Le bonze, la pute et le truand.
Parce qu’au bout d’un moment on ne peut plus décemment dire qu’on aime et qu’on connaît le cinéma japonais sans avoir vu un film de Kurosawa, je me suis dit qu’il était temps de s’y mettre, parce que sinon hara kirira le dernier, et seppukumme ça que je vais me faire des amis.
Pour une introduction à l’œuvre de Kurosawa—n’en déplaise peut être aux puristes, Rashômon m’est apparu être un choix de bonne facture ; le film possédant nombre d’attraits et qualités, en commençant par le fait qu’il m’ait donné envie de poursuivre ma voie dans sa filmographie.
Lugubre et cynique, Rashômon ne constitue ni plus ni moins qu’une succession de démonstrations de faiblesse humaine. Cette faiblesse qui pousse à mentir par intérêt, par égoïsme, par orgueil, et qui amène l’autre à se méfier et à défier son prochain.
D’ailleurs, le procédé désormais classique de la multiplicité de points de vue, eux mêmes exprimés face à un tribunal silencieux —par delà la caméra, interpelle le spectateur et le conduit à bâtir son propre jugement sur les faits rapportés, après les avoir questionnés.
Mais plus que cet aspect narratif, ce sont plutôt les qualités artistiques du film qui m’ont personnellement séduit. La composition magnifique de certains plans qui alternent entre beauté enchanteresse et inquiétante, soulignée par le masque versatile des protagonistes tour à tour magnifiques de laideur et repoussants d’hilarité malveillante.
Et que dire de Mifune, dont le personnage de Tajomaru évoque un démon espiègle à la fois déchainé et ahuri devant tant de perversion de l’âme humaine ? Qu’il est tout simplement parfait, charmant et repoussant à la fois.
Kurosawa quant à lui filme la nature sous plusieurs de ses aspects, ce qui participe à noyer le récit, les personnages et le spectateur dans un monde ambiguë et changeant. Le soleil de plomb succède à la pluie, avant de se cacher derrière les nuages. Les ombres qu’il projette font revêtir à une forêt dense et complexe divers aspects selon les témoignages. Sous sa lumière glissent les heures qui passent ; mais on ne sait plus très bien lesquelles et combien.
Ici, si le soleil est une allégorie de la vérité, elle semble vraiment se jouer de tous.
La réalisation fait aussi preuve de beaucoup de maîtrise technique ; ainsi l’utilisation très judicieuse et admirablement accomplie du travelling apporte énormément de matière à l’histoire de par le dynamisme et la subjectivité qui résultent du procédé. D’autant que sa mise en œuvre n’a certainement pas dû être facilitée par les lieux du tournage (forêt, rives).
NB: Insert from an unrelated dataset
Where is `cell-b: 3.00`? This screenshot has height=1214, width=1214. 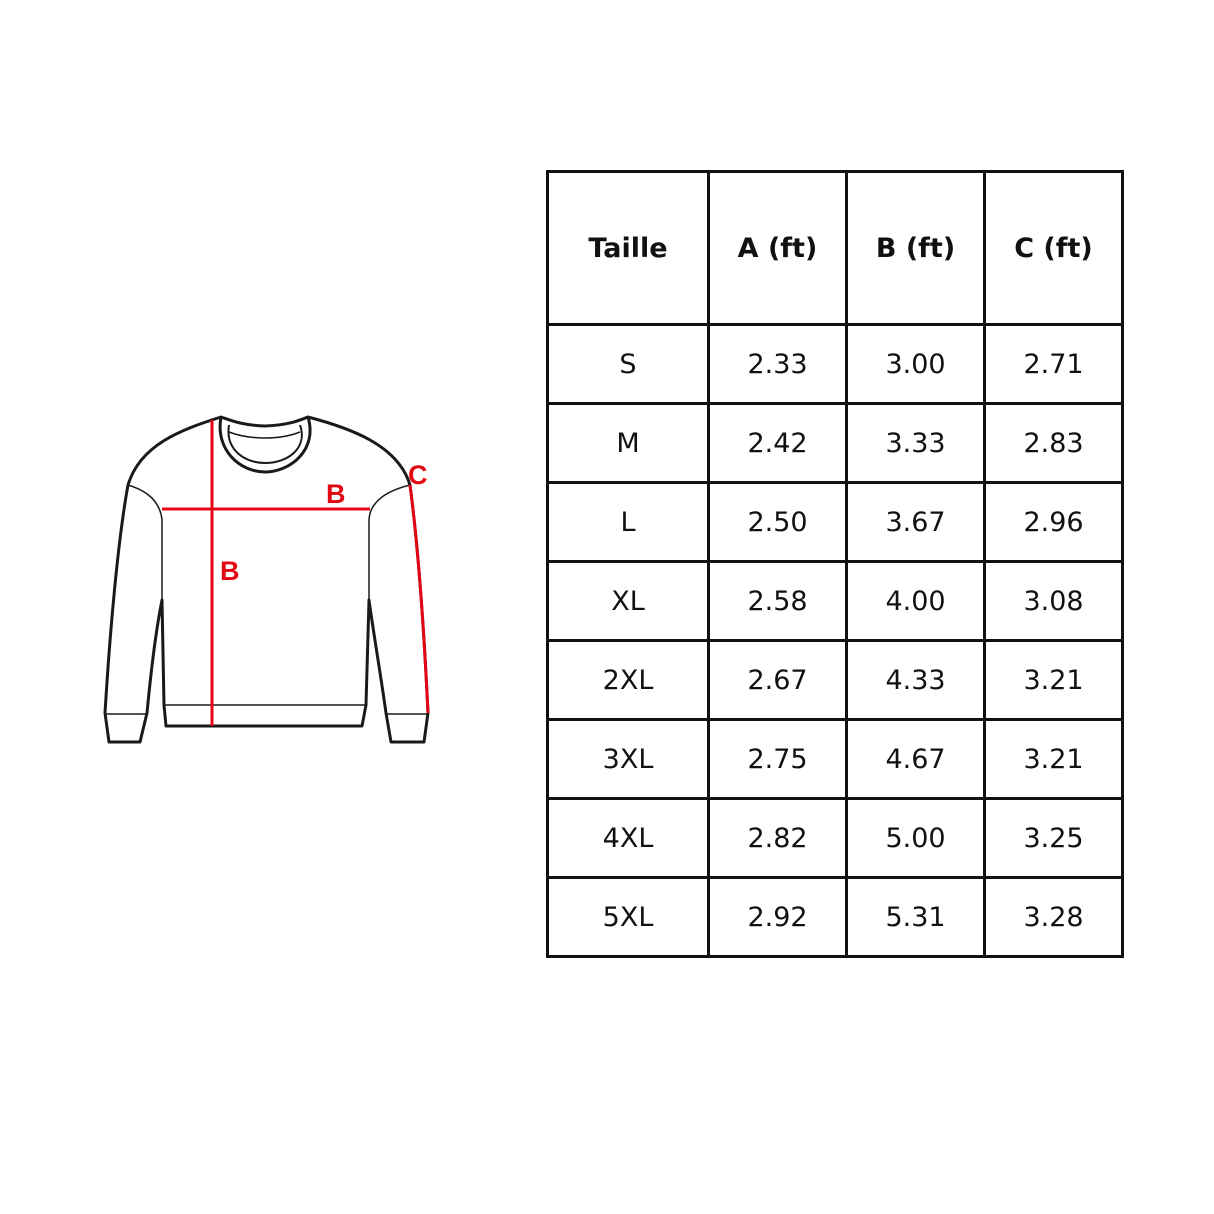 cell-b: 3.00 is located at coordinates (916, 364).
Rashômon est donc un film qui impressionne autant la rétine que l'esprit. Me reviennent ainsi en tête la vision de la pluie battante, des ses visages étranges et parfois difformes, de ces lieux ne semblant plus appartenir au réel, et la scène du chaman venue apporter une touche surréaliste des plus mémorables.
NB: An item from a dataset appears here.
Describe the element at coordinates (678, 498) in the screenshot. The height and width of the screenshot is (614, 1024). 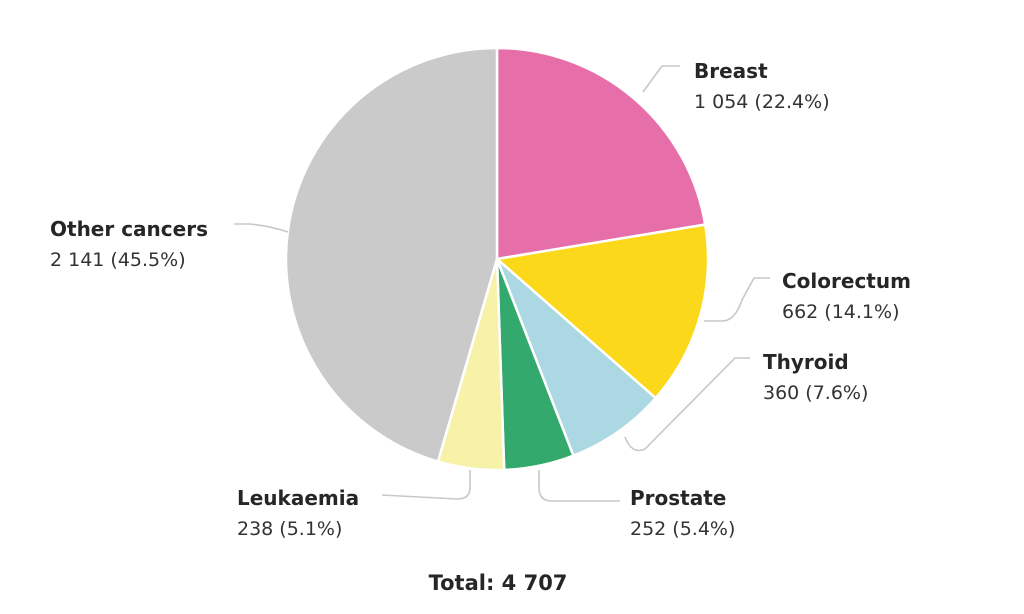
I see `slice-label-prostate: Prostate` at that location.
En guise de soulagement, le récit se montre dans sa conclusion bien plus humaniste que pessimiste. Comme si, après s’être interrogé sur la valeur et la foi à accorder en l’Homme, les éléments qui l’entourent —principaux témoins de ses agissements, avaient décidé de lui laisser un nouvel espoir, un nouveau commencement, une renaissance.